Private versus public. Rich versus poor. Privileged versus the disadvantaged.


Somehow in the course of my strange and dysfunctional life I have experienced both sides of the coin. Thus I am either blessed or cursed with the clarity of reality of each side.


Along the way I also gained ever deeper realizations on the nature of my local culture. Whatever culture we have left after more than 300 years of colonization. The colonization still continues in countless ways. And somehow only the shallow and the surface stick and multiply while the essential useful values are perpetually lost in translation. We have become shells of what we could be, of what we could have been.


Our actions and our words are always in conflict. The economy makes words dirt cheap and the cost for actual progress prohibitive. Politics have become a repetitive teleserye with predictable plots that we all still expect to end differently perhaps in a more happily ever after way while we continue to award roles to those who have missed on all the criteria to genuinely perform.


Resilience have become a trick skill. The more resilient we are, the more we grit our teeth to bear through every challenge, the more it is assumed that, well, we can bear just a little bit more. Resilience is a national virtue. We are so strong. We are so brave. We are so alone when we suffer.


The EDSA revolution was a one time thing. Nothing else has ever bound the people together ever again since then. Instead we continued to break, to fragment, to fall apart into even littler pieces that even we couldn’t put ourselves back together if we wanted to. So much discord sowed. The educational system failing us ever more every year, churning out adults who cannot comprehend what they read what more critical thinking?


So emotion leads over reason because reason has been hobbled by intelligence stunted through the supposedly formative years of public school. Malnutrition and mal-education dominated. There are supposed to be rules but the rules were either too brittle or too soft and either way they just added a layer of pretend-care for the welfare of students. Plans and promises would occasionally rise up out of the typical noise of news and then nothing more.


How can we even begin to ascend Maslow's hierarchy of needs when we are mired at the bottom which is a quicksand that grows only deeper.


We have the natural resources to cultivate nourishing food to literally feed every single person in the country but instead we multiply malls and casino resorts. Our farmers throw away their harvest because of failed logistics infrastructure and then in the cities we have to pay a fortune for a kilo of onions.


Public healthcare delivers like lottery. And before that there is so much pain, trouble, inconvenience, inconsideration, and the assumption that beggars can't be choosers and that the beggars would never dare complain.
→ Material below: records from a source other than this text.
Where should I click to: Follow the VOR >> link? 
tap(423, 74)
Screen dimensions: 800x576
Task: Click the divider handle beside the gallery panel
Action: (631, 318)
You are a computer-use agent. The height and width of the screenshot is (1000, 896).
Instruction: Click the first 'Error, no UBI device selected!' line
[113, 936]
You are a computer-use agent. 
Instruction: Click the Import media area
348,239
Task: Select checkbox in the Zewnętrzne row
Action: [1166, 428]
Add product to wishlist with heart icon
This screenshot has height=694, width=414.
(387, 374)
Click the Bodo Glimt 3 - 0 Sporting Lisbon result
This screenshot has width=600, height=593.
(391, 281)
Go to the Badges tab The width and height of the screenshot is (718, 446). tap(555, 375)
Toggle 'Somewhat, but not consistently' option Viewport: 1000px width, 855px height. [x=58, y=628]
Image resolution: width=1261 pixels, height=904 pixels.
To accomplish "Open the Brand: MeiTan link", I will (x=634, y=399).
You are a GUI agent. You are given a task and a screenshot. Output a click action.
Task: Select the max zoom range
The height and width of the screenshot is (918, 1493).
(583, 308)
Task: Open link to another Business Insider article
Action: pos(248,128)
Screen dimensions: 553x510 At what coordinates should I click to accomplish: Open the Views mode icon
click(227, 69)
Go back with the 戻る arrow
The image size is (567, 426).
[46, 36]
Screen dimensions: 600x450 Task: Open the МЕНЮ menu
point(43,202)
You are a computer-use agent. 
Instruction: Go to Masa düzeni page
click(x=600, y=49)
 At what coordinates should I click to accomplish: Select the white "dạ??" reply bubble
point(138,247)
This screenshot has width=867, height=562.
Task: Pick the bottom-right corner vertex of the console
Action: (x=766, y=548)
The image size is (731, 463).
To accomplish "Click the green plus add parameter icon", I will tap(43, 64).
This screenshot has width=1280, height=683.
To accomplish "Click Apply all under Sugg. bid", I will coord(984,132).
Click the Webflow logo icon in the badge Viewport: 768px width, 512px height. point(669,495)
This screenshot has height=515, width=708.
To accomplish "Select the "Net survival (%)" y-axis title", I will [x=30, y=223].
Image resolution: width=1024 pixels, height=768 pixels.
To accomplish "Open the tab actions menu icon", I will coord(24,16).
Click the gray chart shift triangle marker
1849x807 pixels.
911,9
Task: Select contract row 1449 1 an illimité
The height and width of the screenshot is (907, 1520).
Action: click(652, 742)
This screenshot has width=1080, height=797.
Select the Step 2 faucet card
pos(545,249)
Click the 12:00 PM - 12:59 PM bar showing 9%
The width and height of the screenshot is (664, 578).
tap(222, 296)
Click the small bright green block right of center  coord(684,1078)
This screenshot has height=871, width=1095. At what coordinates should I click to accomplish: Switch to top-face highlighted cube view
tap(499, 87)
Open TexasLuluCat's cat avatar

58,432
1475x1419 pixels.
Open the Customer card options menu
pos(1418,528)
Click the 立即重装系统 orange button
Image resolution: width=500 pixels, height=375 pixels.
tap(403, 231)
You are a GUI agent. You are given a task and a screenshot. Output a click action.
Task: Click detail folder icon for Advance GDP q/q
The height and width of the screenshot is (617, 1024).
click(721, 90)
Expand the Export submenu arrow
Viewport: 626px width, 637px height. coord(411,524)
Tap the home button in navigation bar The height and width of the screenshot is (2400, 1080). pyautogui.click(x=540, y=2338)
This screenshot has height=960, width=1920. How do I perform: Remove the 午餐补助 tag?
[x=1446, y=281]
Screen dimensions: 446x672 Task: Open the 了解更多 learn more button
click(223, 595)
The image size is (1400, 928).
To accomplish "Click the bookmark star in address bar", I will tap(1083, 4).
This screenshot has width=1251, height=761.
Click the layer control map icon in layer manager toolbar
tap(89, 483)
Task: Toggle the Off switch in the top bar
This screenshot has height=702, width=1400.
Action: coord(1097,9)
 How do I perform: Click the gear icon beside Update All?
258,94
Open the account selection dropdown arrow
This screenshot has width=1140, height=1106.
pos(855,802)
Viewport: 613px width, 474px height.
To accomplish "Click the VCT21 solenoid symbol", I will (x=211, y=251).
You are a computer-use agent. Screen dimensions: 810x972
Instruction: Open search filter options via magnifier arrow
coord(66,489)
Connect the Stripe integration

So in a public hospital where nurses are scarce and doctors juggle so much that treating patients have become almost perfunctory tasks and they have grown into the habit of withholding their names so they cannot be easily remembered or quoted and therefore blamed for anything that falls between the hospital beds, the path to wellness is a path of humility and patience and faith. We try to find the good amidst the inadequacy, the lack in almost everything, the very basics missing or broken -- we find the good in community and commiserations. We step up to make up and cover for the gaps. We stretch our already stretched-thin selves to take on even more, to make space for others, because we understand what it's like.


And this, these things, the people on the other side of the economic and political spectrum would never ever understand nor even begin to imagine. They continue to build and grow their businesses at our expense. Ever increasing the bare minimum of what is supposed to be a good-enough life. Appealing to emotions, changing definitions and feeding new ideals, creating discontent and doubt to win the vote of every hard-earned peso.


Profit versus public good versus planet. The formula is not so simple anymore. Something will have to give. Or something will have to change. I vote for change.